« posts

Bone Age Regression

Deep Learning · November 2019 · 2 min read

This is my code for the I2A2 Bone Age Regression competition. I learned a lot by building this pipeline from scratch and experimenting with different model architectures and optimizers. This was my first end-to-end image regression model, and it was very nice seeing my theoretical knowledge work in practice.

Bone Age Regression

This is my code for the I2A2 Bone Age Regression competition. I learned a lot by building this pipeline from scratch and experimenting with different model architectures and optimizers. This was my first end-to-end image regression model, and it was very nice seeing my theoretical knowledge work in practice.

This competition was inspired by RSNA's Bone Age challenge, in which given hand X-ray images, the model should predict the patient's bone age.

X-ray images provided in the competition's dataset.

My final solution used a ResNet50 architecture, a Rectified Adam optimizer and geometric data augmentations. This model achieved a Mean Average Error of 13.2 after 20 epochs of training, which I believe could be improved given more training time and a better preprocessing pipeline (e.g. using object detection to segment the hands and normalizing hand rotation). Unfortunately, I didn't save all the hyperparameters I experimented with (neither their results), but you'll find the ones I used for my last submission in the code.

I used tensorboard to log the training curves and tqdm to track progress. I also used FCMNotifier, a tool I made to send logs as notifications to my phone.

Requirements

See requirements.txt.

Usage

  • Download the requirements with pip install -r requirements.txt
  • Download the dataset and sample submission with sh download_data.sh.

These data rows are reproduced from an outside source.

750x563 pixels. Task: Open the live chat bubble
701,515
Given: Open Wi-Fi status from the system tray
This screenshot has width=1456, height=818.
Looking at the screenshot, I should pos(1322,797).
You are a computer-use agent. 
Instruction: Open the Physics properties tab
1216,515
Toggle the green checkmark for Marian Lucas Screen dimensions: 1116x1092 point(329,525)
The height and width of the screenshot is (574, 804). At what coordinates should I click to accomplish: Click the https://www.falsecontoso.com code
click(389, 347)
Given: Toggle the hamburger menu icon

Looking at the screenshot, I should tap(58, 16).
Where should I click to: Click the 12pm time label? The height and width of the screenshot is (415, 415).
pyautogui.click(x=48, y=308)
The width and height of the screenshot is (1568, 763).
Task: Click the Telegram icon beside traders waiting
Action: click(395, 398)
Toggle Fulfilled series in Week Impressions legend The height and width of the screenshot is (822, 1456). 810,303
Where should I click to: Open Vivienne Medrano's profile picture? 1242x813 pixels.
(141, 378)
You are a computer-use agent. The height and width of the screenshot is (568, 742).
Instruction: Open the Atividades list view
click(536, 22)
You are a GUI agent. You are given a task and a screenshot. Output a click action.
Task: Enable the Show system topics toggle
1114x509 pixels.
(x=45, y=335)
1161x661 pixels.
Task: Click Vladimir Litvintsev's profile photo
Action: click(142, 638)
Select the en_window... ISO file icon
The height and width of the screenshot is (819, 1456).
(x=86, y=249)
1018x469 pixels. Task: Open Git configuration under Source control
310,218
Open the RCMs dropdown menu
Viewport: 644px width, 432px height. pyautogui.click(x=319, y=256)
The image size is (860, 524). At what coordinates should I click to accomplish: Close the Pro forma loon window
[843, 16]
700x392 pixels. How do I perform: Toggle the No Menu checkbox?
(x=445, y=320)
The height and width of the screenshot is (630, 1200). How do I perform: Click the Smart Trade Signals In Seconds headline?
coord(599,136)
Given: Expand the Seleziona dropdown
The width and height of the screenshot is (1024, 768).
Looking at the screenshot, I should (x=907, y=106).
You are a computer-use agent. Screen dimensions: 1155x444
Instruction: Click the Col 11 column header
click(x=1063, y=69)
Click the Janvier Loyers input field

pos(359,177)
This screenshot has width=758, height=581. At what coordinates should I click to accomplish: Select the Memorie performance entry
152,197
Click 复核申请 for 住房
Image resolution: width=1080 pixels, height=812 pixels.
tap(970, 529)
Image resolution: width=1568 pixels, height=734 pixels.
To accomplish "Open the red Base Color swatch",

You may need to log in with your Kaggle account in order to do it.
  • Train the ResNet50 model with python boneage.py
  • Try different models and hyperparameters by editing the training script or use the boneage.ipynb notebook to do it interactively.

Credits

I used the vision models already implemented in torchvision with slight changes. You can try other torchvision models by adding the in_channels parameter to generalize the number of input channels since torchvision models work with RGB images.